Mega vendor Nokia Siemens Networks put a damper on things on Friday, when it revealed that it has started sharing its proposed headcount reduction plans with employees in both Finland and Germany.

Last year, the company said that it expected to adjust headcount by 10-15 per cent over a four year period from an initial base of approximately 60,000. Nokia Siemens confirmed today that it expects its adjustment to remain within that range, at approximately 9,000 employees.

In order to preserve jobs, some of the planned reductions are expected to see the transfer of personnel to R&D, manufacturing and other partners of Nokia Siemens Networks.

The previously announced cost synergy targets of Eur1.5bn annually by the end 2010 remain unchanged.

Nokia Siemens is proposing reductions in Finland of 700 employees in the initial consultation process. By the end of 2010, the company expects an adjustment in Finland in the range of 1,500 to 1,700 employees, including the initial 700.

In Germany, the company will start consultations related to the proposed adjustment of 2,800 to 2,900 employees between now and the end of 2010.

“This is a necessary step to build a Nokia Siemens Networks able to compete now and in the future,” said Simon Beresford-Wylie, chief executive officer of Nokia Siemens Networks.

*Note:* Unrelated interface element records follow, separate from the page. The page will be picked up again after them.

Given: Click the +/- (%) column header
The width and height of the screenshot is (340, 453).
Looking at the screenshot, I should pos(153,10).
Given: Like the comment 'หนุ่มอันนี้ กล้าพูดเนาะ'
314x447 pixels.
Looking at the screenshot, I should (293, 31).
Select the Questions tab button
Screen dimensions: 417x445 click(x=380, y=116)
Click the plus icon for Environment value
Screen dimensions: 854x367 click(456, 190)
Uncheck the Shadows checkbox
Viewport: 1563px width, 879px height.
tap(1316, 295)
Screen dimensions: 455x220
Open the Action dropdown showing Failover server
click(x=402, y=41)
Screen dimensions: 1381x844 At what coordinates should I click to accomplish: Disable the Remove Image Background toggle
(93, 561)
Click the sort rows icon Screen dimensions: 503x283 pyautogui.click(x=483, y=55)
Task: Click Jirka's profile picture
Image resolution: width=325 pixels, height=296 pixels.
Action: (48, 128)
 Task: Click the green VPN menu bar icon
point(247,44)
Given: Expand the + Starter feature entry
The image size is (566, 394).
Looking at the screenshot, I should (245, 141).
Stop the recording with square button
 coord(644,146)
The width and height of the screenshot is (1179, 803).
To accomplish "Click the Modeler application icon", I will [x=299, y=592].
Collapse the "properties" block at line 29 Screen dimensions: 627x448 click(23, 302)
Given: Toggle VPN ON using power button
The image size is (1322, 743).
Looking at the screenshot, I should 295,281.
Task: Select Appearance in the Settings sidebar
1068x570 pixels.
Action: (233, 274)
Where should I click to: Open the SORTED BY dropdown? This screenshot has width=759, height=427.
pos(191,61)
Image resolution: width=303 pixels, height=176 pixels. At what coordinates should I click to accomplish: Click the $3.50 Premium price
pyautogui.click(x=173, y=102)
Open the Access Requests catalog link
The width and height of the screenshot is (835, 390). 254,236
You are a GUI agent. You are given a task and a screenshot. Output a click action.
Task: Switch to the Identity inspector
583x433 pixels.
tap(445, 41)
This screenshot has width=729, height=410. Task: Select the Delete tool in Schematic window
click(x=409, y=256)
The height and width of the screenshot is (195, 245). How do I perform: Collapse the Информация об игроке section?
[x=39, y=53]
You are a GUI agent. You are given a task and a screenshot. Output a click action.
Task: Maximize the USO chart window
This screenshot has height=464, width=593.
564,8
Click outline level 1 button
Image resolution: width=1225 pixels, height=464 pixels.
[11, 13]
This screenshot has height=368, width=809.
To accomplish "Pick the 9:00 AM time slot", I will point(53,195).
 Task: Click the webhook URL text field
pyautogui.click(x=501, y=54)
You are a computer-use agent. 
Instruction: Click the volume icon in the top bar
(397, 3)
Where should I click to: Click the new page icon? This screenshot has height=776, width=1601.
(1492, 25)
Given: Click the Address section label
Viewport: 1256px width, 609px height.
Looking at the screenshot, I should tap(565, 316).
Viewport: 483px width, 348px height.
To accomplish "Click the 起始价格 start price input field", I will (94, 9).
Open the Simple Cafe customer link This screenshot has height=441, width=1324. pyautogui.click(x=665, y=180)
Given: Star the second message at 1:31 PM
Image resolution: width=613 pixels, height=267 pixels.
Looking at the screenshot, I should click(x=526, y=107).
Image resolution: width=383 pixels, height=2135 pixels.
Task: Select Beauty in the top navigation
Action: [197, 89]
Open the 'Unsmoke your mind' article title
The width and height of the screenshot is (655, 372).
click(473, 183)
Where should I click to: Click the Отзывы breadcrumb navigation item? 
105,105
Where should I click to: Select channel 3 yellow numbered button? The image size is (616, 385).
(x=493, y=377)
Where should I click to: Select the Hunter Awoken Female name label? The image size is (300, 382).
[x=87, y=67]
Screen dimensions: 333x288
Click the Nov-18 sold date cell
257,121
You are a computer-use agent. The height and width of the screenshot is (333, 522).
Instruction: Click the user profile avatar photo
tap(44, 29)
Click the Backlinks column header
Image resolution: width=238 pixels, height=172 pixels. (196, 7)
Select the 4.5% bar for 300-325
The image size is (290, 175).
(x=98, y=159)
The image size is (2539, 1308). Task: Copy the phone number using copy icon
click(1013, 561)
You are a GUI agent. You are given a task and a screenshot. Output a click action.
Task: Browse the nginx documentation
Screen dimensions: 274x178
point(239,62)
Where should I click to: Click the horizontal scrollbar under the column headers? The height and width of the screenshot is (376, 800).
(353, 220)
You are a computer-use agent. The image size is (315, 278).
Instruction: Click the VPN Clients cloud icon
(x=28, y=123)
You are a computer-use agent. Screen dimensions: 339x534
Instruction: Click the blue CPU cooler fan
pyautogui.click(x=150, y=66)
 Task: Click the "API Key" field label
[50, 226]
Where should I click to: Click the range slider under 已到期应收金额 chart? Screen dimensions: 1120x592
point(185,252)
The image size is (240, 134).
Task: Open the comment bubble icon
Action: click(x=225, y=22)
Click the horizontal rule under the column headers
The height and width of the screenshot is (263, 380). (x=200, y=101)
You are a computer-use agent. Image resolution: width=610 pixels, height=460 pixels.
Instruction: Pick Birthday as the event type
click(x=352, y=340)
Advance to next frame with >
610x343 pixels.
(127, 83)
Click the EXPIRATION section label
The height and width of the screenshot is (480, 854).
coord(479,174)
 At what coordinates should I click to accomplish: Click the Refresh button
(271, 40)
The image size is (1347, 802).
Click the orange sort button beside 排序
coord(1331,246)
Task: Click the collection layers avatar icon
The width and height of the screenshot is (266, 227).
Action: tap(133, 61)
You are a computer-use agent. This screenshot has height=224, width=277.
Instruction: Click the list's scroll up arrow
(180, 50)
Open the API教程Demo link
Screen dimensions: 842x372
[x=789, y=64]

“I know that the planned actions announced today will be difficult for some, but it is our responsibility to create a winning company that can provide strong future opportunities for employees, adequate returns for our shareholders, and cost-competitive products, services and solutions for our customers. While we are a global company, with more than sixty percent of our employees already outside of Finland and Germany, both Finland and Germany will continue to be major centers of employment for Nokia Siemens Networks.”